■ **ARBEITSAUFTRÄGE**
1. Gib aus der Entscheidung zu Asylbewerberleistungen den Abschnitt von „Die Bescheide des“ bis „dem Asylbewerberleistungsgesetz (AsylbLG).“ wortgetreu wieder.
2. Führe die Entscheidung zu Asylbewerberleistungen im Anschluss an ihren letzten Satz fort.

■ **QUELLE**
# # # #

Entscheidungsstichwort (Thema)

Asylbewerberleistungen. Anspruchseinschränkung. selbst zu vertretende Nichtvollziehbarkeit aufenthaltsbeendender Maßnahmen. Mitursächlichkeit eines durch das BAMF zu verantwortenden Abhandenkommens des Ausweises des Leistungsberechtigten während des Asylverfahrens

 

Orientierungssatz

Eine Anspruchseinschränkung nach § 1a Abs 3 S 1 AsylbLG kommt nur dann in Betracht, wenn keine außerhalb des Verantwortungsbereichs des Leistungsberechtigten liegenden Sachverhalte mitursächlich für den Nichtvollzug der Abschiebung sind (vgl BSG vom 27.2.2019 - B 7 AY 1/17 R = SozR 4-3520 § 1a Nr 3 RdNr 27). Die Beweislast dafür trägt die Leistungsbehörde.

 

Tenor

Der Beklagte wird dem Grunde nach verurteilt, dem Kläger für den Zeitraum vom 1. April 2017 bis zum 31. März 2018 Leistungen nach dem Asylbewerberleistungsgesetz ohne Anspruchseinschränkung zu gewähren.

Die Bescheide des Beklagten vom 22. März 2017 und 26. September 2017 in der Gestalt des Widerspruchsbescheides des Thüringer Landesverwaltungsamtes vom 12. April 2018 werden aufgehoben, soweit sie dieser Verpflichtung entgegenstehen.

Der Beklagte hat die außergerichtlichen Kosten des Klägers zu erstatten.

 

Tatbestand

Die Beteiligten streiten um eine Einschränkung von Leistungen nach dem Asylbewerberleistungsgesetz (AsylbLG).

# # # #

■ **GESAMMELTE DATEN**
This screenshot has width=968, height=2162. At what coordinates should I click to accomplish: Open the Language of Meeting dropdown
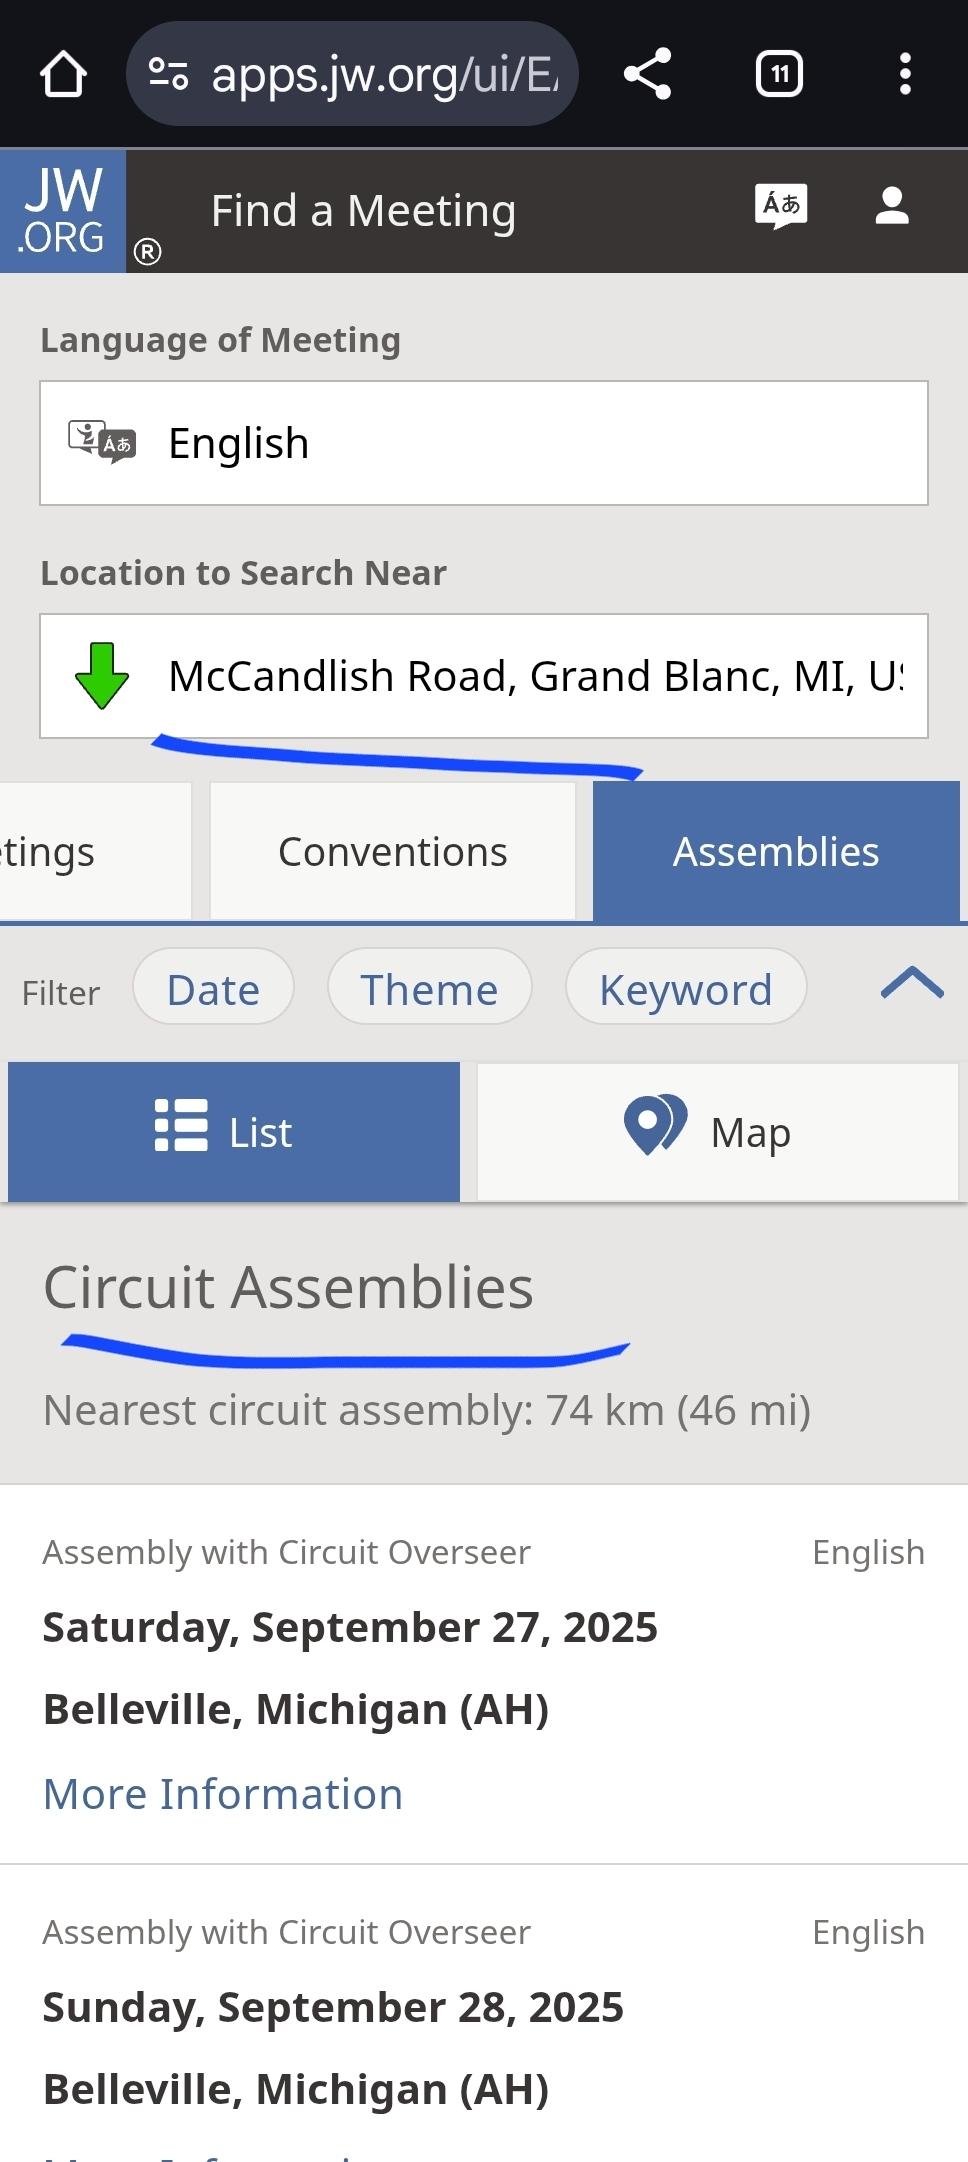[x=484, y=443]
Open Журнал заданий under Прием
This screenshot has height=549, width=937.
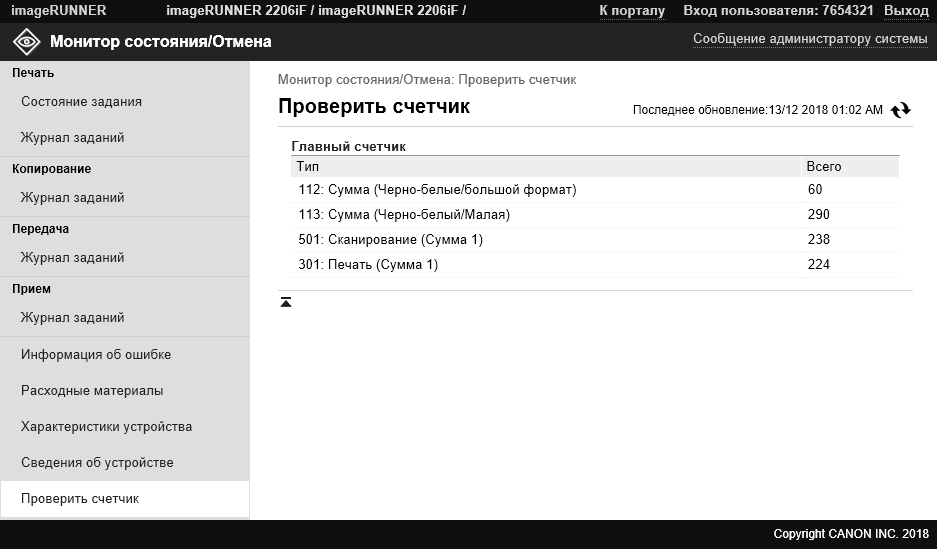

# # # #

■ **ANTWORTEN JE AUFGABE**
1.
Die Bescheide des Beklagten vom 22. März 2017 und 26. September 2017 in der Gestalt des Widerspruchsbescheides des Thüringer Landesverwaltungsamtes vom 12. April 2018 werden aufgehoben, soweit sie dieser Verpflichtung entgegenstehen.

Der Beklagte hat die außergerichtlichen Kosten des Klägers zu erstatten.

 

Tatbestand

Die Beteiligten streiten um eine Einschränkung von Leistungen nach dem Asylbewerberleistungsgesetz (AsylbLG).

2.
Der Kläger beantragte im Oktober 1994 in Deutschland die Anerkennung als Asylberechtigter. Er gab an, liberianischer Staatsbürger zu sein und konnte im Rahmen seiner Anhörung im Asylverfahren auch einige Liberia betreffende Fragen beantworten. Er legte ein Dokument vor, bei dem es sich nach seinen Angaben um einen liberianischen Personalausweis handelte. Dieser Ausweis wurde vom Bundesamt für die Anerkennung ausländischer Flüchtlinge (heute Bundesamt für Migration und Flüchtlinge (BAMF)), Außenstelle M , zur Überprüfung der Echtheit der Grenzschutzdirektion K übersandt. Über den Verbleib und das Ergebnis der Prüfung ist nichts bekannt.

Der Asylantrag des Klägers wurde als offensichtlich unbegründet abgelehnt (Bescheid des Bundesamtes für die Anerkennung ausländischer Flüchtlinge vom 1. November 1994). Die dagegen gerichtete Klage hatte keinen Erfolg (Urteil des Verwaltungsgerichts Weimar vom 16. März 1995; Beschluss Thüringer Oberverwaltungsgerichts vom 28. Mai 1998). Seitdem ist der Kläger in Deutschland geduldet.

Im Oktober 1998 wurde die Vorführung des Klägers in der liberianischen Botschaft angeordnet. Der Kläger erschien dort vor dem Eintreffen der Mitarbeiter der Grenzschutzdirektion und führte das Gespräch allein. Die liberianische Botschaft teilte mit, nicht von der liberianischen Staatsbürgerschaft überzeugt zu sein.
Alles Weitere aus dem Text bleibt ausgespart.